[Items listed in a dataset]
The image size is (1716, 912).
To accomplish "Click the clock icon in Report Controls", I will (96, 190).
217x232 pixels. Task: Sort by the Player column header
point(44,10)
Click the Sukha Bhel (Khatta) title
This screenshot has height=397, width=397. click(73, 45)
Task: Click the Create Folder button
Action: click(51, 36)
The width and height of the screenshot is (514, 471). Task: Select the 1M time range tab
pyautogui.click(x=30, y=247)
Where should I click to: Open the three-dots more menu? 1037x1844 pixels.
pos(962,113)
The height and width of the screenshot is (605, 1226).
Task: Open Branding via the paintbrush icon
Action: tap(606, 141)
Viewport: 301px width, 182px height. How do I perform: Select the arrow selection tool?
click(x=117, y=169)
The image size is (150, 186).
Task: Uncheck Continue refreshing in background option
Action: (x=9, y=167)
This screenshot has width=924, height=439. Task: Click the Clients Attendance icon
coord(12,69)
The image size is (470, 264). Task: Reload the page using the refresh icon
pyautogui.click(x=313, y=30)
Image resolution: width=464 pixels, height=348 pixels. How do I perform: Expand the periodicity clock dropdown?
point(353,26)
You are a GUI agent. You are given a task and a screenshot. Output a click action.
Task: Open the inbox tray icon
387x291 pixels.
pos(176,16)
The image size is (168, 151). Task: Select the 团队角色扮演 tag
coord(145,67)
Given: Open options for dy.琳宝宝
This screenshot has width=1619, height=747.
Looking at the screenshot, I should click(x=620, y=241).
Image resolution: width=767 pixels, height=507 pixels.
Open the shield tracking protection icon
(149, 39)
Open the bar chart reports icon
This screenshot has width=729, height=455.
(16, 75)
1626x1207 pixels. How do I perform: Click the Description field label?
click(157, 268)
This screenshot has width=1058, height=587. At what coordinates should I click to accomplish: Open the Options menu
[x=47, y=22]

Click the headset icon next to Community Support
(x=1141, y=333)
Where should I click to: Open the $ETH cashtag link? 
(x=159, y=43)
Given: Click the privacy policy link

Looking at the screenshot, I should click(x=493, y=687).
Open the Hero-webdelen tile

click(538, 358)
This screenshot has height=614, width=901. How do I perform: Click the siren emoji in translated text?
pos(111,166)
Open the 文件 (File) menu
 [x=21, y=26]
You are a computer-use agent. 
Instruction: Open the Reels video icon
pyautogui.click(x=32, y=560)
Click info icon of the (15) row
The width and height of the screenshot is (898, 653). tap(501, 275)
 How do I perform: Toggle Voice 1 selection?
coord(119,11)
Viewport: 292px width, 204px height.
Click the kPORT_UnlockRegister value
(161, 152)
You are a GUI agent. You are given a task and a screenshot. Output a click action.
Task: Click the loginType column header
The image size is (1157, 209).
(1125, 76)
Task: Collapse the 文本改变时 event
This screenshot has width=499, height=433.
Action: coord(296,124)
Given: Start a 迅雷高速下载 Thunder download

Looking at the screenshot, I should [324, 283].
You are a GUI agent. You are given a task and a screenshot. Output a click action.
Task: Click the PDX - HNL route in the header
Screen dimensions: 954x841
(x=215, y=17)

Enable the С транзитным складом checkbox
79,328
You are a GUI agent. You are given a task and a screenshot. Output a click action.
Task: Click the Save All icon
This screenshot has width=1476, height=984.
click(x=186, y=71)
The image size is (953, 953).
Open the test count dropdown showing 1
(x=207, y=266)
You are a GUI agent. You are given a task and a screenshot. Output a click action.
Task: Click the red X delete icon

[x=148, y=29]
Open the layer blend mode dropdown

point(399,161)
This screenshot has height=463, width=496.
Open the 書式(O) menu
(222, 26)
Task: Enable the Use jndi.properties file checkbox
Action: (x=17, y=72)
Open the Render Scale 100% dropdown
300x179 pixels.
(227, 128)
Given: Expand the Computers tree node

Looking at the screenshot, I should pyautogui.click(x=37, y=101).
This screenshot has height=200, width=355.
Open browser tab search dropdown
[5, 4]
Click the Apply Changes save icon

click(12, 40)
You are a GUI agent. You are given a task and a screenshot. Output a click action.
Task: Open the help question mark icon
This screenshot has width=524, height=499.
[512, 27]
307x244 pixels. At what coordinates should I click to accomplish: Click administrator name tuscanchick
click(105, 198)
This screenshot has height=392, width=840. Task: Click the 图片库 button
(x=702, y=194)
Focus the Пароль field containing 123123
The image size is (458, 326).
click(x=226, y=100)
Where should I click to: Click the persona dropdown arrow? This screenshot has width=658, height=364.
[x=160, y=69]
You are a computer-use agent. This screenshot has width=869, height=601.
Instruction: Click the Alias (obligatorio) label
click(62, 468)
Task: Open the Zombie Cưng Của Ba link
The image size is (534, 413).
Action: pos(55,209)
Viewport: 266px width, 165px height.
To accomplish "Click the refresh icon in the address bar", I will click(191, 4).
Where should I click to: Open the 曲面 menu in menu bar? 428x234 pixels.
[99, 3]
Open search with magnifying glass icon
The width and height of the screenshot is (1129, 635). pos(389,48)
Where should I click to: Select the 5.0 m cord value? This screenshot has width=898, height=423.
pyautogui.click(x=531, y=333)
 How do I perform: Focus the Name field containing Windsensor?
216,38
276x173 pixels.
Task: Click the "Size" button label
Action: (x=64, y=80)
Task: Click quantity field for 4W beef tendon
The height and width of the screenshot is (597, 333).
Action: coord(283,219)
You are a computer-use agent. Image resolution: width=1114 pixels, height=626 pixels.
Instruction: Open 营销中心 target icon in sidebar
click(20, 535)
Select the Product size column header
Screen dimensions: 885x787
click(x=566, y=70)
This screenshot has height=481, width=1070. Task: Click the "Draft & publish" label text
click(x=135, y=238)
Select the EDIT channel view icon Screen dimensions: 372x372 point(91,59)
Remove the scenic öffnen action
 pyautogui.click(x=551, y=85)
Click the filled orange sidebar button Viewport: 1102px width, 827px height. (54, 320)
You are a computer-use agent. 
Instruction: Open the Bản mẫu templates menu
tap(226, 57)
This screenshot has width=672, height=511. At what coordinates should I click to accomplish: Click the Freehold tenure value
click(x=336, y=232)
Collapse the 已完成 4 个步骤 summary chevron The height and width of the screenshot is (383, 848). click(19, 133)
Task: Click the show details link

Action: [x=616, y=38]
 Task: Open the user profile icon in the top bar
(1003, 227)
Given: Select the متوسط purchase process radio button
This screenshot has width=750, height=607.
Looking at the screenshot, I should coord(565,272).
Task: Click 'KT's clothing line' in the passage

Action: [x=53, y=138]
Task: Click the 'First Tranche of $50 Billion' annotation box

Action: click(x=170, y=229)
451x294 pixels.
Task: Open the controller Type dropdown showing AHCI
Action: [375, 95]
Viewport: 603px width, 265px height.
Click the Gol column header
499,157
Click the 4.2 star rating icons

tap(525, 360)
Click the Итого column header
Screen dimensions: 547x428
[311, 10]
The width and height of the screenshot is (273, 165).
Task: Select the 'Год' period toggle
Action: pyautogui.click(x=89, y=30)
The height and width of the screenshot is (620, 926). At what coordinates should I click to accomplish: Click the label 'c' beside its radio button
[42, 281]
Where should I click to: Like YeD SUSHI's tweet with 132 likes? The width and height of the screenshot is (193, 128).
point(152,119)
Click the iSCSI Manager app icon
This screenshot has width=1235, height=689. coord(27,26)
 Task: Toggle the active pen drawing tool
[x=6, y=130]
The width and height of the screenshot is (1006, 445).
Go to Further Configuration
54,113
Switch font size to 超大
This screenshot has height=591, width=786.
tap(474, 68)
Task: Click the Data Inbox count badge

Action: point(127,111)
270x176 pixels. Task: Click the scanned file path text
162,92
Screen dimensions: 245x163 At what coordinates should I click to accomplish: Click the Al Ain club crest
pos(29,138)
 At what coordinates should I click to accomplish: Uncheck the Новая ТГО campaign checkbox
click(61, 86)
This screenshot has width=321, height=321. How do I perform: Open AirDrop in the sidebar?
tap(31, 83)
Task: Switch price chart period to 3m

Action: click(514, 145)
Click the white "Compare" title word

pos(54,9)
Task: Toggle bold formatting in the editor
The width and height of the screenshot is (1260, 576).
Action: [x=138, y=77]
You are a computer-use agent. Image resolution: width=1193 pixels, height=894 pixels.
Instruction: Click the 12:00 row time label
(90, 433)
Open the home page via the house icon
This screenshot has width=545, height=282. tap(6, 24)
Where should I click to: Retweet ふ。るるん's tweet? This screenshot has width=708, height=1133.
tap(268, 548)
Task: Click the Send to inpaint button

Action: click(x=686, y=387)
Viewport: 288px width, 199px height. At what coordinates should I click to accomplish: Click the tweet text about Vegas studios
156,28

### Exercise aim
Above are the records. Identify each line that contains the word "will".

### Response to this exercise
To accomplish "Click the clock icon in Report Controls", I will (96, 190).
To accomplish "Click the refresh icon in the address bar", I will click(191, 4).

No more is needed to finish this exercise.